Work required:
Transcribe the passage on organometallic complex catalysts verbatim between "The present inventors" and "bond formation reactions.", inclusive.

Text block:

Organometallic complex catalysts have very high utility and potential in the field of organic synthesis chemistry and have found use in cross-coupling reactions which are essential for the development of products such as functional molecules and medicines. The selectivity and the catalytic activity of the metal complex catalysts depend on “ligands” which are coordinated to metals. Because there are no general-purpose ligands exhibiting excellent stereoselectivity and reaction activity in all catalytic reactions, it is necessary that characteristic ligands be identified in order to develop useful catalytic reactions.
Phosphines and arsines are conventional ligands widely used in transition metal complexes. For example, chiral diphosphine compounds represented by BINAP [(1,1-binaphthalene)-2,2-diylbis(diphenylphosphine)] and MeO-BIPHEP [(6,6′-dimethoxybiphenyl-2,2′-diyl)bis(diphenylphosphine)] are used very widely as chiral ligands in optically active transition metal complexes utilized as asymmetric synthesis catalysts.
The present inventors have developed chiral ligands 1a and 1b represented by the formulae below (Patent Literature 1, Non Patent Literatures 1 to 3). Of these ligands, the chiral ligand 1b is “highly electron-deficient”, which is an unprecedented characteristic in chiral diphosphine ligands, and is a very promising ligand that can give metal catalysts capable of catalyzing an asymmetric 1,4-addition reaction with high enantioselectivity and with the world's highest activity achieved in catalytic asymmetric carbon-carbon bond formation reactions.

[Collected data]
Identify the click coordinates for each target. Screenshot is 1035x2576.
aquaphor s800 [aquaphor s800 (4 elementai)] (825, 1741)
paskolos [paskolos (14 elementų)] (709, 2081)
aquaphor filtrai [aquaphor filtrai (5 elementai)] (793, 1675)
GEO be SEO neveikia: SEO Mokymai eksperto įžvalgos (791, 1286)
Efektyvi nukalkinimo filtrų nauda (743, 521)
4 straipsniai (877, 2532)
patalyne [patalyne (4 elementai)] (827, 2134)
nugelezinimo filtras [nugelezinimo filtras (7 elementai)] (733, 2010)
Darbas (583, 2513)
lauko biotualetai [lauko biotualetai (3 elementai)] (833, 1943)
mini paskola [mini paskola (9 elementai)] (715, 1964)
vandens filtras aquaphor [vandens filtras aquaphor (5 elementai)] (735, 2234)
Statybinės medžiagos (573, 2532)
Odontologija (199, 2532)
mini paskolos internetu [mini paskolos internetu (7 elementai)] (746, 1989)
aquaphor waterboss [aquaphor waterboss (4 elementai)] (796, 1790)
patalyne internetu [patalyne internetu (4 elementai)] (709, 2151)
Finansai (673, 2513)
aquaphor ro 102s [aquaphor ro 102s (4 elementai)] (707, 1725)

Exercise response:
The present inventors have developed chiral ligands 1a and 1b represented by the formulae below (Patent Literature 1, Non Patent Literatures 1 to 3). Of these ligands, the chiral ligand 1b is “highly electron-deficient”, which is an unprecedented characteristic in chiral diphosphine ligands, and is a very promising ligand that can give metal catalysts capable of catalyzing an asymmetric 1,4-addition reaction with high enantioselectivity and with the world's highest activity achieved in catalytic asymmetric carbon-carbon bond formation reactions.